Since we cannot use a log framework, I've added a way to detect and fetch errors through the API.
Also I've removed the throw of IOException in constructor. Since there is only a risk of that particular exception being thrown if the property file does not exist, in my opinion this will NEVER happen. So we should not force people to catch it. Also, it is better to keep backward API compatibility for all the existing applications out there. Users that override config will not either get the IOException since - if their tika.language.override.properties does not exist, tika will load the built-in one. And if the property file exists but is faulty, you'll not get IOException either.

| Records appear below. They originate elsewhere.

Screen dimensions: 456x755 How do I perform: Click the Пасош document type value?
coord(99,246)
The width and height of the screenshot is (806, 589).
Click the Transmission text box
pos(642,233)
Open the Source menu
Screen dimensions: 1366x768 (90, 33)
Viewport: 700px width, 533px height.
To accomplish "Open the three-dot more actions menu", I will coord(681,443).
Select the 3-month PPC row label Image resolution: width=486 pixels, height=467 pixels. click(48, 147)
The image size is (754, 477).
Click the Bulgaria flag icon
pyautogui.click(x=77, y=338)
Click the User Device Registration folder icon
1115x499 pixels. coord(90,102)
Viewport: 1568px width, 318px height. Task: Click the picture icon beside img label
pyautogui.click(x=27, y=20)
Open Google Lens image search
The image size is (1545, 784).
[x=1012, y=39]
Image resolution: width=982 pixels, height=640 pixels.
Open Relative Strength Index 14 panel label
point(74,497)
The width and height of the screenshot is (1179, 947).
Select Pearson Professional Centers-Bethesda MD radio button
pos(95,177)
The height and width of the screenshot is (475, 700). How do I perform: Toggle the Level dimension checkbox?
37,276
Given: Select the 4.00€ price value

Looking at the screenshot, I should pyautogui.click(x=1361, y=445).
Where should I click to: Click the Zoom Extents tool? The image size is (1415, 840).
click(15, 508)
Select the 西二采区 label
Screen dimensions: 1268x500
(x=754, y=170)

If there are errors in the properties file, you can test that through the new methods, and even ask for a list of languages that are successfully initialized.
Changes in the attached patch:
- public static boolean hasErrors()
- public static String getErrors()
- public static Set<String> getSupportedLanguages()
- Constructor no longer throws IOException
- Added better comments to public methods, including a warning for isReasonablyCertain() and short texts
Sample output from a test application:
Supported languages: [is, da, it, no, hu, th, de, el, fi, pt, pl, sv, fr, en, ru, et, es, nl]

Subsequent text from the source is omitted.